I made a quick run to the bank to deposit my spouse's paycheck while he started working on installing the last hurricane panels. I got back and helped, but I'm really not much help. For every wingnut I installed, he installed 4.
We had made several lists of what we'd take with us, but it was surprisingly hard to finish the work. When we were preparing, the projected track was right up the middle of the state. Should we protect our possessions that we left behind against the wind or against the floods? Probably both.
I knew that I'd be leaving some stuff in the dryer--it's off the ground and well protected. We put some framed family pictures in the dryer, but decided to leave the photo albums on the shelf. Once I have to go back to work, I want to have those clothes, so I added them to the collection, along with my work sandals that are in better shape.
I still had room. I put all of my poetry rough draft legal pads in there, my sketchbooks and expensive markers, and then I called it done.

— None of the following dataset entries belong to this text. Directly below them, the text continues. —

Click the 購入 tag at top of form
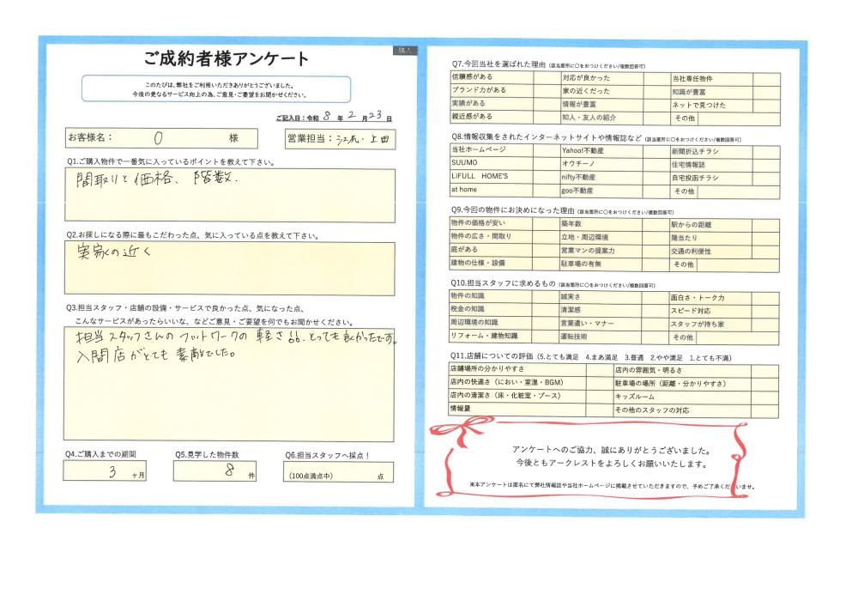The width and height of the screenshot is (858, 607). (x=403, y=51)
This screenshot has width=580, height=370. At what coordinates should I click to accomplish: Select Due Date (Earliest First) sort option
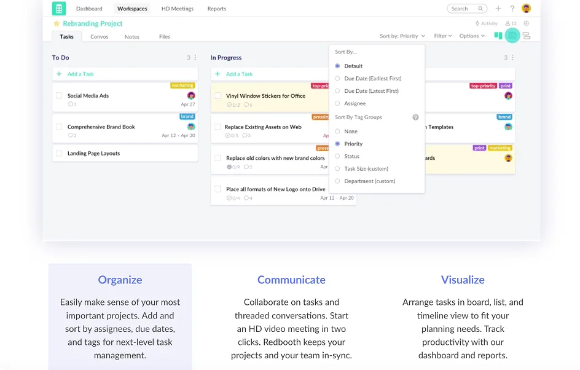tap(372, 79)
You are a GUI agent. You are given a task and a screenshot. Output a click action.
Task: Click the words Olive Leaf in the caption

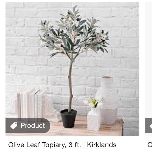pos(24,145)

I put the handwritten journals that are most important to me into the dishwasher. It's never been connected, so I didn't worry about water backing up into it. I was surprised by how much writing is left. I hope I don't lose it all, but if I do, I've protected the important stuff that's not already digitalized.
Then it was on to the food decisions. Since we would be evacuating to our friends' house, I didn't want to arrive with no food, but I wanted to be mindful that they wouldn't have room for all of our perishables. I had some salmon in the freezer; it stayed because my friends don't eat fish much, and I didn't want to cook fish there and put up with the stinky fish wrappers through the storm. All of our non-perishables with any nutritive value fit into several bags, so they came with us, along with a cooler of food for the freezer and the fridge.
We loaded the cars, which was a sobering moment. I looked at everything that was left behind? Should I try to cram all the CDs into every nook and cranny of the car? I was tempted, but I didn't. I moved some of our items up off the floor, and we unplugged everything. Then we put shutters over the last door and drove away.
We were worried about the traffic on major highways, so we took Highway 1 north. I was flooded by memories: there's the furniture store where we bought our sleigh bed which may or may not be there when we return. There's the Riverfront Hotel, where we stayed the very first time we visited Ft. Lauderdale. There's the Hustler Store that used to be the last Peaches Records in the U.S. I remembered meeting friends at various restaurants along the way. I felt somewhat desolate, but I didn't cry.
We are lucky to have friends who were sincere when they offered us shelter. We unloaded the cars, relaxed, and played cards all afternoon, just waiting for the 5 p.m. advisory.
The 5 p.m. advisory was good for us, but terrifying for the Keys. The track has shifted west again. We will stay put, because we're still on the outer edge of the cone, and it's a huge storm. We're still looking at hurricane force winds, but they'll be a category 1 or 2, not the category 4 that the Keys will feel.
By the end of the day, with all the physical labor and the worry, I was exhausted, but I found it hard to fall asleep. I was worried about the people who are under much more severe threat than they were this morning. I worried about the homeless people that we had seen along the way. I worried about the ability of all of us to weather two major hurricanes in a month. I tried to pray. Eventually, I drifted off.
We are as prepared as we can be. When we emerge on the other side, we'll see where everyone stands, and we'll recover. I'm ready for this storm to be over.